When Liberia's military government sent a delegation to Tripoli seeking financial aid, former U.S. assistant secretary of state for Africa in the Carter administration, Richard Moose, rushed to Monrovia to assure Liberian head of state Samuel Doe that he did not have to commit himself to Libya to get assistance. Since that hasty trip, which followed the Libyan invasion of Chad by several weeks, United States aid to Liberia has increased from $6 million annually up to $70 million.
Doe subsequently expelled Libya's "people's bureau," saying his government only accepted embassies, But the Libyan government is heavily involved in financing two of the newest businesses in Liberia today, a recently completed 11-story office-apartment complex and a glass factory.
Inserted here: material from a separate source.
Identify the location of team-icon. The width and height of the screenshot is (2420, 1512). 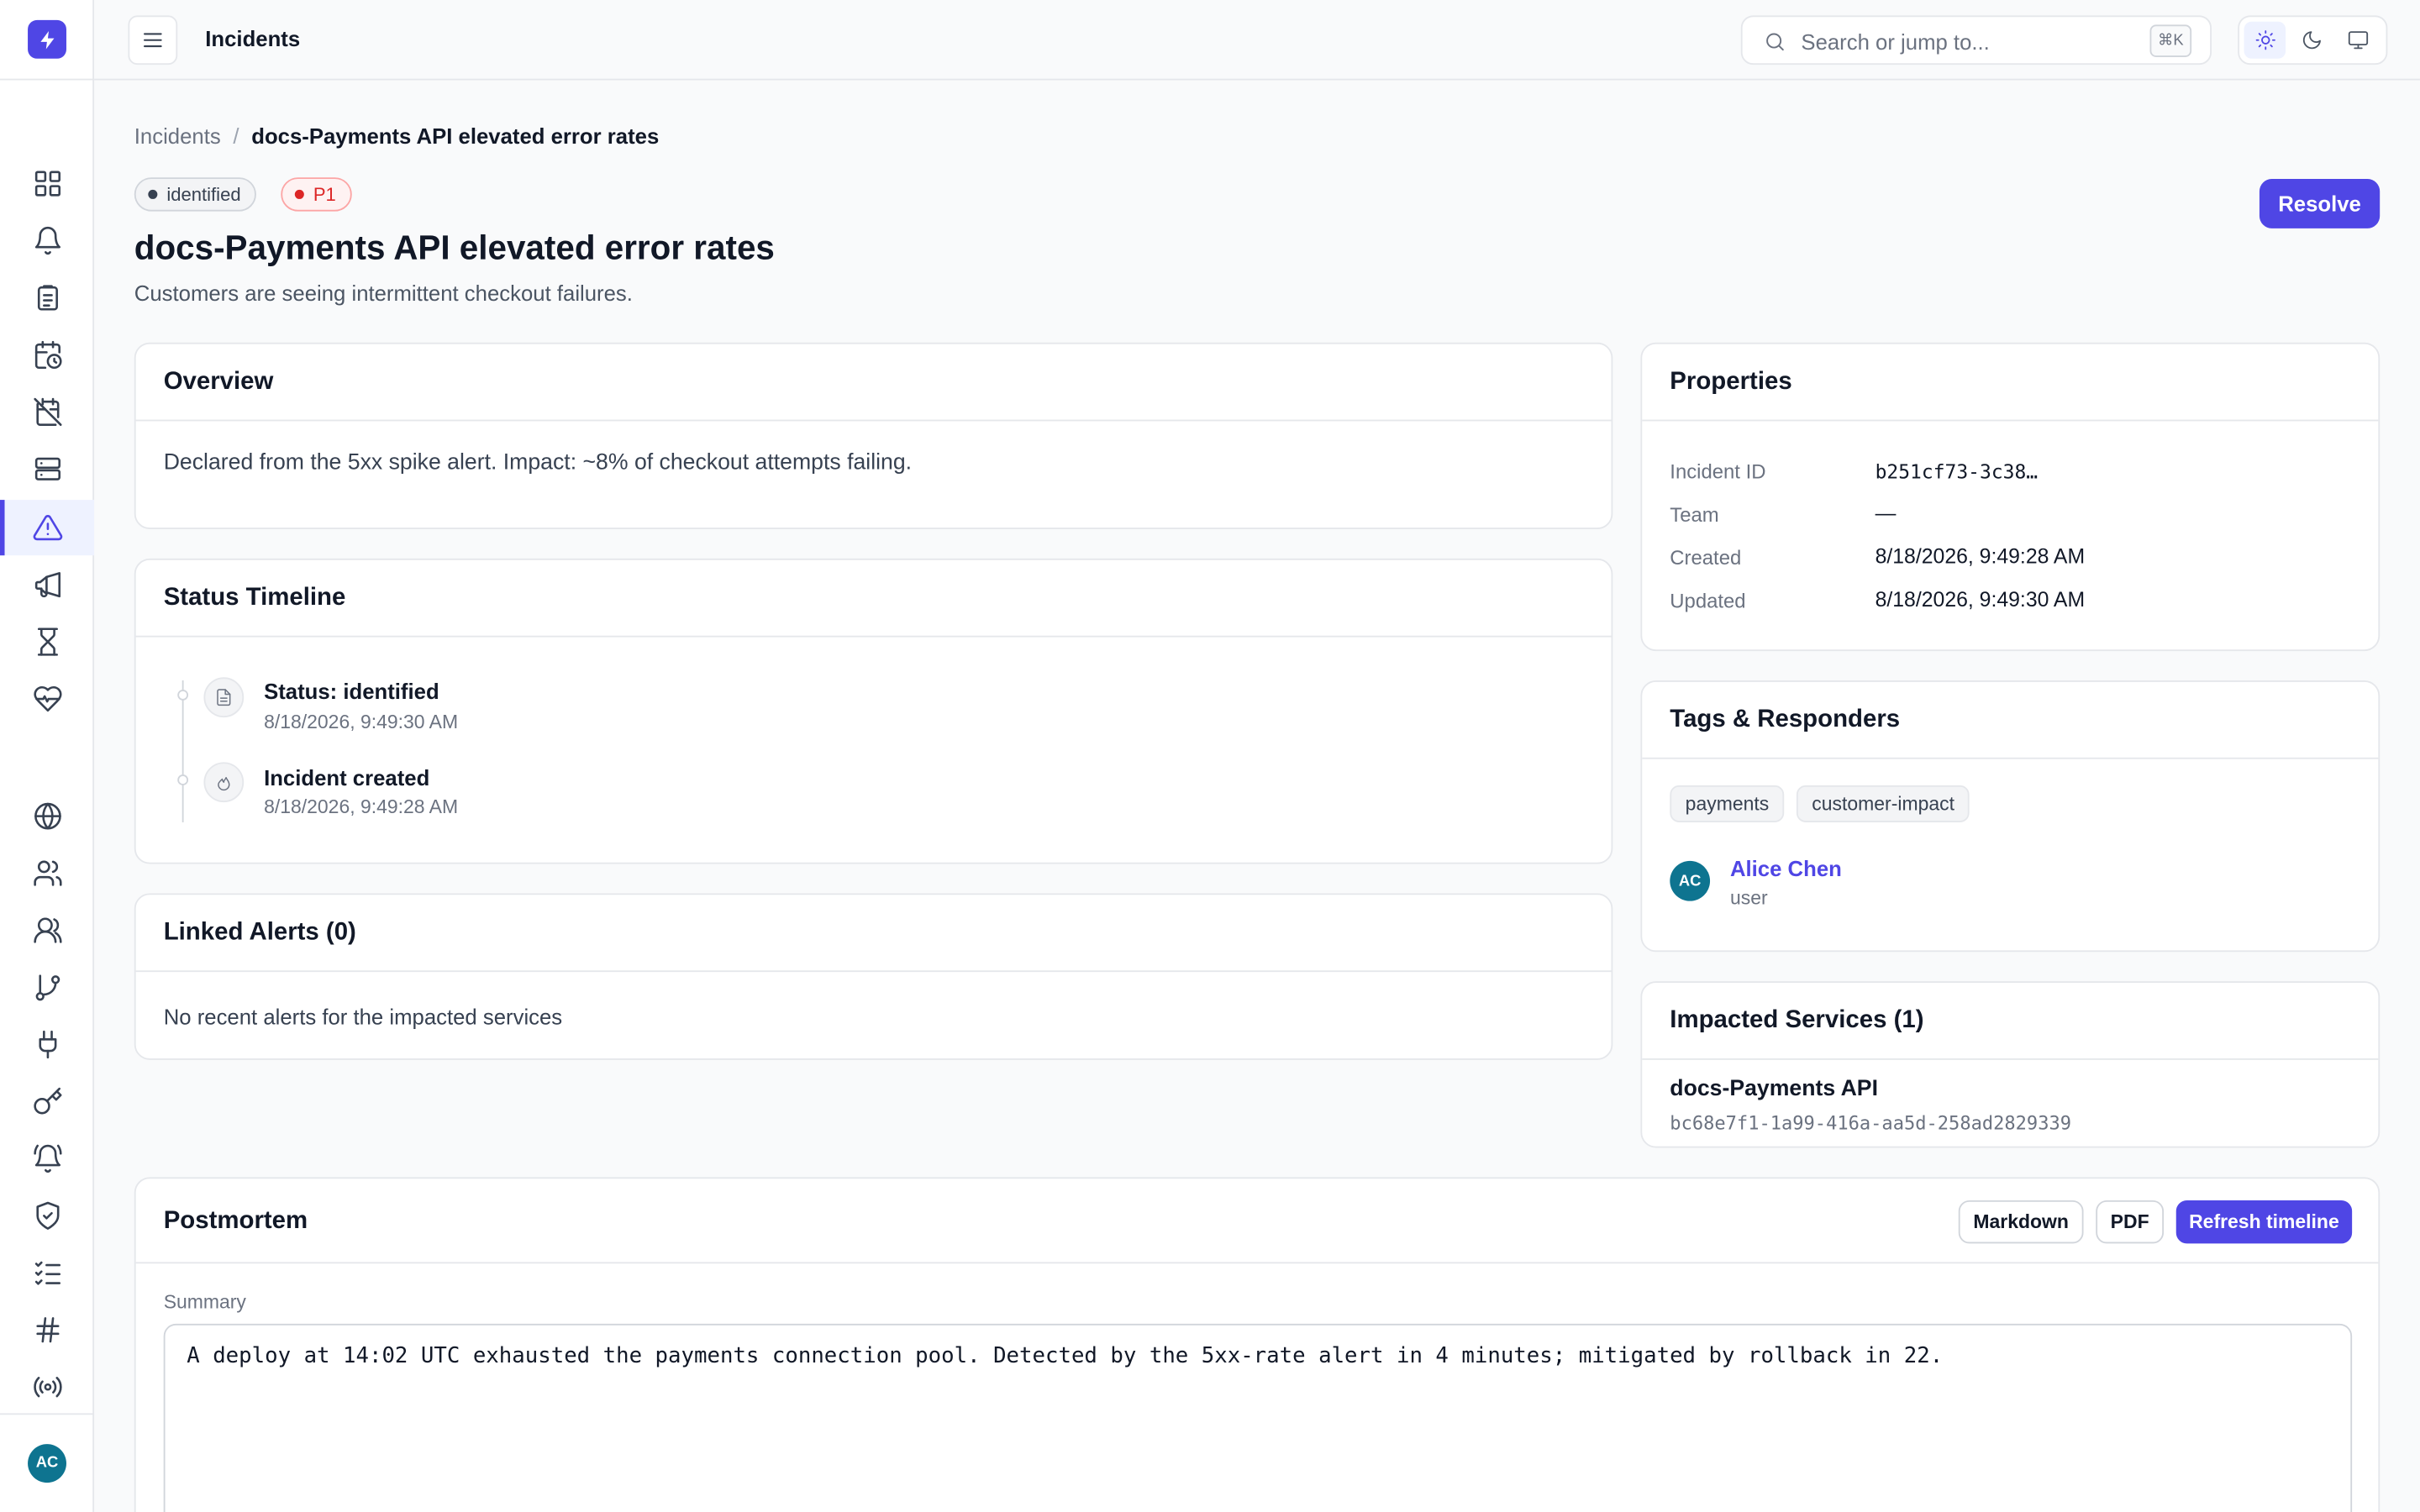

Qaddafi is not without a growing number of supporters in black Africa. After an official late April visit to Nigeria to patch up several years of sharp differences between the two governments, Qaddafi stopped in Benin before his surprise visit to Upper Volta. Benin's marxist military ruler Mathieu Kerekou, who has received generous aid donations for his poor country from Qaddafi, has been one of the Libyan leaders consistent supporters in African forums.
The ruler of nearby Ghana, Air Force Flight Lt. Jerry Rawlings, is also a Qaddafi ally and has put some of Qaddafi's revolutionary theory into practice with the creation of "people's committees" that are supposed to run every aspect of Ghanaian life.
But one of the most influential elder statesmen in West Africa, the conservative Ivory Coast President Felix Houphouet-Boigny, is deeply distrustful and antagonistic to Qaddafi's forays. Simultaneously with Qaddafi's April west Africa trip, Houphouet-Boigny publicly intimated that the Libyan leader was supporting a two-week nationwide high school teachers strike in the Ivory Coast, but he offered no proof.
Often Qaddafi serves as many African leaders' public whipping boy in their efforts to turn their countrymen's attention away from difficult domestic problems, but he still is admired in many parts of their societies. Even in the comparatively affluent Ivory Coast, for example, a number of young Ivorians talk admiringly about Qaddafi's brand of politics when compared to the tightly controlled political system of the Ivory Coast.
Here in Upper Volta's capital, for example, Voltaic students went on a rampage and damaged the French embassy and the central market five days after the purge in support of the detained pro-Qaddafi Army officers.